8.2 Key aspects of Principle 4#

Protection of Individual Data

  • The strict confidentiality of individual data concerning natural or legal persons is a non-negotiable aspect of statistical work. This principle applies universally to all data acquired by statistical authorities, regardless of source, including surveys, administrative records, and emerging forms of data such as Big Data.

  • Ensuring confidentiality is not only a legal obligation but also an ethical one. It is essential for protecting the privacy and rights of individuals and organizations. Confidentiality entails respecting the personal nature of the data and safeguarding it against unauthorized disclosure or misuse.

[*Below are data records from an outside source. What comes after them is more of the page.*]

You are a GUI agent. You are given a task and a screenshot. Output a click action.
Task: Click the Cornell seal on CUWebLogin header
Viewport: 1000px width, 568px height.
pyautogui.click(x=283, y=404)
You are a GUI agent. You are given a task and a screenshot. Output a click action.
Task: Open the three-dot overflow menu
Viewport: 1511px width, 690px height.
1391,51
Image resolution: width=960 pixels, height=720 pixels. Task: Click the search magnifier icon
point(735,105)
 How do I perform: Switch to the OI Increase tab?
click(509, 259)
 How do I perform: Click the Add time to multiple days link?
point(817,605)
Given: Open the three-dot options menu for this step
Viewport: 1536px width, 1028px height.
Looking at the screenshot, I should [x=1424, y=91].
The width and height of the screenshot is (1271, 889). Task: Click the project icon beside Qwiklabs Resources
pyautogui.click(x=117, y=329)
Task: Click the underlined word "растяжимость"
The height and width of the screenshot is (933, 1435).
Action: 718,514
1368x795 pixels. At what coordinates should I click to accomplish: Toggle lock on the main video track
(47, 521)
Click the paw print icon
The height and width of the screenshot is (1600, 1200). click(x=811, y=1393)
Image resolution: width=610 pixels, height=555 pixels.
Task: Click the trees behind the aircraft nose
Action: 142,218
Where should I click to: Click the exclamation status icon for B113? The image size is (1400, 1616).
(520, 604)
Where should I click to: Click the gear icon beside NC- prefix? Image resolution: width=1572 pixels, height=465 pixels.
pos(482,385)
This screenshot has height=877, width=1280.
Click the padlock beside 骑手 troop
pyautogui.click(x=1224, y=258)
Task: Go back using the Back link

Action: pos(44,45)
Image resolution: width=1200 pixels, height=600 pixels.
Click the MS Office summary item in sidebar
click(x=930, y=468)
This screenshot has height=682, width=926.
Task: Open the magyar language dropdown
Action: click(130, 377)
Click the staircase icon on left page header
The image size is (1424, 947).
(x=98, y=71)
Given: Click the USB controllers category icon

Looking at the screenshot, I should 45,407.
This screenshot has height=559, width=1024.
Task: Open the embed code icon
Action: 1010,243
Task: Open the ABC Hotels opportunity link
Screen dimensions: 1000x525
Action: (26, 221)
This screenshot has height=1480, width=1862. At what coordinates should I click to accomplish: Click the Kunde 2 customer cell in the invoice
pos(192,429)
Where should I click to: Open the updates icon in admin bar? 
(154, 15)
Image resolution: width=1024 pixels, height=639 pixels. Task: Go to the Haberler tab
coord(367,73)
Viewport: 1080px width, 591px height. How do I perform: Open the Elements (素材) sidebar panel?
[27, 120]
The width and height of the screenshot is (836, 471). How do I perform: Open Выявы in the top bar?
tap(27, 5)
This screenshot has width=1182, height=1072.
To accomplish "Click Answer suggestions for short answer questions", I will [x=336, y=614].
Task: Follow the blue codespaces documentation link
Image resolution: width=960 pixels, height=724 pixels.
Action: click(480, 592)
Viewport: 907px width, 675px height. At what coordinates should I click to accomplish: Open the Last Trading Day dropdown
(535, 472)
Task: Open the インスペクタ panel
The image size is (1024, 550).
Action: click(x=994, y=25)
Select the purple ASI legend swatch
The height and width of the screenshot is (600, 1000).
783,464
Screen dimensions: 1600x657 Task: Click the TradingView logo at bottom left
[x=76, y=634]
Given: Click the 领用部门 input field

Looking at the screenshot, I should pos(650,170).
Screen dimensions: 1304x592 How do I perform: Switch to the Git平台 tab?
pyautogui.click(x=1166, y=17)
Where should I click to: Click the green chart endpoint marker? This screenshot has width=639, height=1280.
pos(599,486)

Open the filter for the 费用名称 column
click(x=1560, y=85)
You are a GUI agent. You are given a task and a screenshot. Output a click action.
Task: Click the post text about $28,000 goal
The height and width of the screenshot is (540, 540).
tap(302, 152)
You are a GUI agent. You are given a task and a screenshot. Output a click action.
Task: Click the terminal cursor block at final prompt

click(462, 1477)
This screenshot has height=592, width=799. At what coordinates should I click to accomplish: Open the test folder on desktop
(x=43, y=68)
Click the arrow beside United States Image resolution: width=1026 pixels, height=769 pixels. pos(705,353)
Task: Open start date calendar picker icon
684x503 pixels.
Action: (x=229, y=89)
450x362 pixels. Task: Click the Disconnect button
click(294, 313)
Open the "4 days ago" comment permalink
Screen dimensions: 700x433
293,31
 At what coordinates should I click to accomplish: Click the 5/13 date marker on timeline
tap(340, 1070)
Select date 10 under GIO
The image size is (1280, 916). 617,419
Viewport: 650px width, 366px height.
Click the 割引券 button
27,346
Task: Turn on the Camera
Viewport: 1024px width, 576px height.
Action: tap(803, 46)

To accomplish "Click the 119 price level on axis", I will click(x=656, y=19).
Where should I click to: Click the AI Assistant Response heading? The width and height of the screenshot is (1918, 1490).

Use Exclusively for Statistical Purposes

  • Data collected by statistical authorities should be used exclusively for statistical purposes. This prohibition against using data for non-statistical activities, such as law enforcement or taxation, is central to maintaining public trust.

  • Strictly following this principle reinforces the concept of nonintrusiveness in data collection, which is crucial for fostering engagement and cooperation from respondents and other data providers.

Legal Frameworks and Standards (see also Principle 7)

  • The principle of confidentiality is supported by robust legal frameworks, policies, and standards that define and enforce individual data protection. These frameworks provide the legal backing to ensure that statistical authorities adhere to strict protocols for handling and storing data.

  • These legal protections are a cornerstone of the trust individuals and organizations place in statistical systems.

Summary

Principle 6 highlights the importance of protecting individual data in official statistics. By ensuring data confidentiality and using it solely for statistical purposes, authorities maintain ethical standards, build public trust, and preserve the integrity of their outputs. This commitment to data protection fosters an environment where individuals feel secure in providing accurate information, thereby improving the overall quality of statistical data. Thus, confidentiality is not just an ethical principle; it is a key pillar supporting the reliability and credibility of the statistical system, which is essential for responsible statistical practice.